Laurel and Hardy once tried to move a piano up a long staircase. And Holly Hunter once had a piano deposited on a New Zealand beach.
Now Tim Minchin is hauling a piano on the back of a ute across the Nullabor in Foxtel’s new series, Upright.
Part road-movie, part buddy comedy, this is an 8 x 30 series filmed by Lingo Pictures mostly in Western Australia & South Australia. Chris Taylor, of Chaser fame, is creator of this quirky tale with Minchin as star and lead writer.
Lucky’s (Minchin) travels are derailed in the opening scene when his car and trailer are sideswiped into a ditch by a loud teen, Meg (Milly Alcock) who cares little that she is too young to be driving her father’s ute.
But while the accident has rendered Lucky’s car useless, Meg is sporting an arm injury that needs urgent medical care -prompting him to drive her ute to a Mildura hospital. Thus begins the unlikely pairing of two disparate characters thrown together through circumstance.
“I don’t believe in coincidence.

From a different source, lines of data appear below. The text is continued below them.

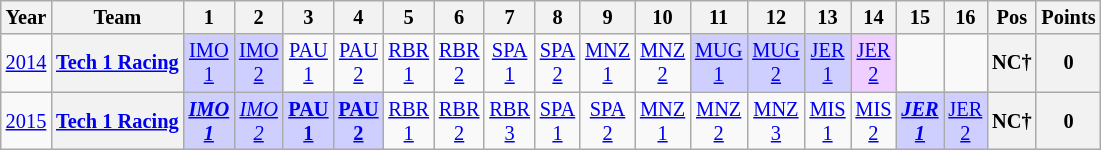
10 [662, 17]
9 [608, 17]
6 [459, 17]
Pos [1012, 17]
4 [358, 17]
3 [308, 17]
2015 [26, 121]
16 [966, 17]
MUG2 [776, 63]
2 [258, 17]
Team [117, 17]
11 [718, 17]
7 [509, 17]
Points [1068, 17]
8 [558, 17]
MIS1 [828, 121]
5 [408, 17]
Year [26, 17]
15 [920, 17]
MUG1 [718, 63]
12 [776, 17]
MIS2 [873, 121]
MNZ3 [776, 121]
2014 [26, 63]
1 [209, 17]
13 [828, 17]
14 [873, 17]
RBR3 [509, 121]
Locate the cell with the specified text and output its [X, Y] center coordinate. 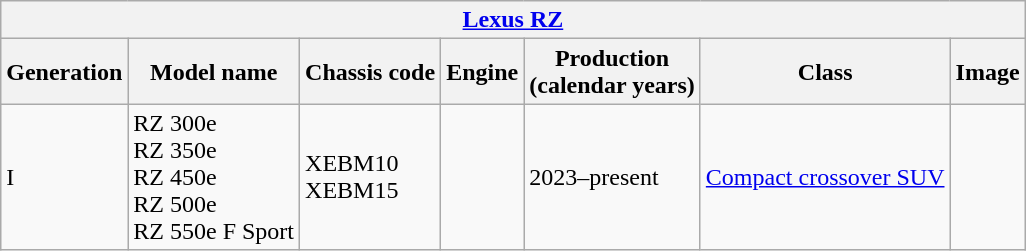
Chassis code [370, 72]
Generation [64, 72]
Engine [482, 72]
Compact crossover SUV [825, 177]
Class [825, 72]
XEBM10XEBM15 [370, 177]
Production(calendar years) [612, 72]
Lexus RZ [513, 20]
I [64, 177]
2023–present [612, 177]
RZ 300eRZ 350eRZ 450eRZ 500eRZ 550e F Sport [214, 177]
Model name [214, 72]
Image [988, 72]
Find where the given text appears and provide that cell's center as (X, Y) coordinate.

Everything happens for a reason,” she declares, before theorising if she had done one thing differently today “brushing my teeth longer,” the two would never have met.
Lucky takes a different view.
“One in a million things happen all the time,” he explains before retelling an amusing tale about a wayward hay bale killing Mike Edwards, cellist from Electric Light Orchestra. Yep, I did say quirky.
The relationship between our duo is like two batteries sparking and becomes more bizarre, more dependent and more unstoppable as things proceed. After Lucky is conned into driving Meg to Kalgoorlie to reunite with her mother, he misadventures go from bad to worse, most involving Meg yelling instructions and using youth as a ploy for anarchy.
But there’s also a backstory woven through the roadtrip around Lucky’s fallout with his newly-married brother (Daniel Lapaine) and an urgency to get the piano to his ailing mother (Heather Mitchell) in Perth.
The outback allows for a cultural clash, possibly not seen at this level since Priscilla Queen of the Desert, from Big Galahs to Wicked in Dimboola, a pink lake and bikies in a pub jam in South Australia. Director Matthew Saville never misses a beat to highlight unexpected contrasts and zeroes in on the friction in the front ute seat. Chaotic moments are also interjected, cinema-like, by stillness whenever the sound of ivories takes centrestage.
Minchin, sans his trademark stage mascara, is at full bore as the harassed brother avoiding family conflict, and Alcock (Les Norton, Fighting Season, Pine Gap, A Place to Call Home) shines as the annoying Gen Z, who possibly has Attention Deficit Disorder. Hopefully her spirit -to put it kindly- meets humility in the outback given audiences are being asked to watch 8 episodes.
This is the second half hour series recently from Foxtel (Mr. Inbetween is the other), which is a pleasant reminder that sometimes less is more. Check it out.
Double episode premieres 8.30pm Sunday, December 1 on FOX Showcase.